- **WHAT IS BEING ASKED**: Write out every line of the rows below as a JSON list of strings, one string per line, omitting blank lines.

- **PROVIDED INFORMATION**:
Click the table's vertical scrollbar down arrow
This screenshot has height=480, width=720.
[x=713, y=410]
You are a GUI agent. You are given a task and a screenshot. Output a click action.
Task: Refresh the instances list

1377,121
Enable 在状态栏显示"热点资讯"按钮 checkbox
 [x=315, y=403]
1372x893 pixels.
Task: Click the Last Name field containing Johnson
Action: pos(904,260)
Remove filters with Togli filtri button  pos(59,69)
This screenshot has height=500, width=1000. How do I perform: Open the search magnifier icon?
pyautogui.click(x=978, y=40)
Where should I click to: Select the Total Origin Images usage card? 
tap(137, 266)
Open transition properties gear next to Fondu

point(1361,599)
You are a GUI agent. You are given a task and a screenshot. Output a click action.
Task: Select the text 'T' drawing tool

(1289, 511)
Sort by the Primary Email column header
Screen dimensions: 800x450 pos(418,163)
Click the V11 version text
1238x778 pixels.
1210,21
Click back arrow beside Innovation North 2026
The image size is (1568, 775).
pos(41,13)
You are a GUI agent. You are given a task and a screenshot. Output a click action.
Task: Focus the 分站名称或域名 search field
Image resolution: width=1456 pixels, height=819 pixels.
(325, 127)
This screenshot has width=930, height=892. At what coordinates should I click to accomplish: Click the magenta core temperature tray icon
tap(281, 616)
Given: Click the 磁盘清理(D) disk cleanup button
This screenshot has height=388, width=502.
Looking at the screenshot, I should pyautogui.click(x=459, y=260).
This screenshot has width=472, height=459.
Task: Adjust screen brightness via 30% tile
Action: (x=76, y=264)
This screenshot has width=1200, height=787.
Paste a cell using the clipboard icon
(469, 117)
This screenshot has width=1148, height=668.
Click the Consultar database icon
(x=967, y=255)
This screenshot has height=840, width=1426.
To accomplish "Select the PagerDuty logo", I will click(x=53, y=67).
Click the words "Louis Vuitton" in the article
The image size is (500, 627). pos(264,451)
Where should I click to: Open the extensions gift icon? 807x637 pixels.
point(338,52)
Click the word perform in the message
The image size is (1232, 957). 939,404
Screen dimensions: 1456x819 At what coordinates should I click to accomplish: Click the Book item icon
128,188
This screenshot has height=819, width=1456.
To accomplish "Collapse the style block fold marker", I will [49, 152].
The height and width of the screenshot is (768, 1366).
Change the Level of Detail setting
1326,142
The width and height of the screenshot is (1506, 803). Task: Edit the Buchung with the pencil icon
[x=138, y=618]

- **REPLY**:
[
  "Click the table's vertical scrollbar down arrow",
  "This screenshot has height=480, width=720.",
  "[x=713, y=410]",
  "You are a GUI agent. You are given a task and a screenshot. Output a click action.",
  "Task: Refresh the instances list",
  "1377,121",
  "Enable 在状态栏显示\"热点资讯\"按钮 checkbox",
  " [x=315, y=403]",
  "1372x893 pixels.",
  "Task: Click the Last Name field containing Johnson",
  "Action: pos(904,260)",
  "Remove filters with Togli filtri button  pos(59,69)",
  "This screenshot has height=500, width=1000. How do I perform: Open the search magnifier icon?",
  "pyautogui.click(x=978, y=40)",
  "Where should I click to: Select the Total Origin Images usage card? ",
  "tap(137, 266)",
  "Open transition properties gear next to Fondu",
  "point(1361,599)",
  "You are a GUI agent. You are given a task and a screenshot. Output a click action.",
  "Task: Select the text 'T' drawing tool",
  "(1289, 511)",
  "Sort by the Primary Email column header",
  "Screen dimensions: 800x450 pos(418,163)",
  "Click the V11 version text",
  "1238x778 pixels.",
  "1210,21",
  "Click back arrow beside Innovation North 2026",
  "The image size is (1568, 775).",
  "pos(41,13)",
  "You are a GUI agent. You are given a task and a screenshot. Output a click action.",
  "Task: Focus the 分站名称或域名 search field",
  "Image resolution: width=1456 pixels, height=819 pixels.",
  "(325, 127)",
  "This screenshot has width=930, height=892. At what coordinates should I click to accomplish: Click the magenta core temperature tray icon",
  "tap(281, 616)",
  "Given: Click the 磁盘清理(D) disk cleanup button",
  "This screenshot has height=388, width=502.",
  "Looking at the screenshot, I should pyautogui.click(x=459, y=260).",
  "This screenshot has width=472, height=459.",
  "Task: Adjust screen brightness via 30% tile",
  "Action: (x=76, y=264)",
  "This screenshot has width=1200, height=787.",
  "Paste a cell using the clipboard icon",
  "(469, 117)",
  "This screenshot has width=1148, height=668.",
  "Click the Consultar database icon",
  "(x=967, y=255)",
  "This screenshot has height=840, width=1426.",
  "To accomplish \"Select the PagerDuty logo\", I will click(x=53, y=67).",
  "Click the words \"Louis Vuitton\" in the article",
  "The image size is (500, 627). pos(264,451)",
  "Where should I click to: Open the extensions gift icon? 807x637 pixels.",
  "point(338,52)",
  "Click the word perform in the message",
  "The image size is (1232, 957). 939,404",
  "Screen dimensions: 1456x819 At what coordinates should I click to accomplish: Click the Book item icon",
  "128,188",
  "This screenshot has height=819, width=1456.",
  "To accomplish \"Collapse the style block fold marker\", I will [49, 152].",
  "The height and width of the screenshot is (768, 1366).",
  "Change the Level of Detail setting",
  "1326,142",
  "The width and height of the screenshot is (1506, 803). Task: Edit the Buchung with the pencil icon",
  "[x=138, y=618]"
]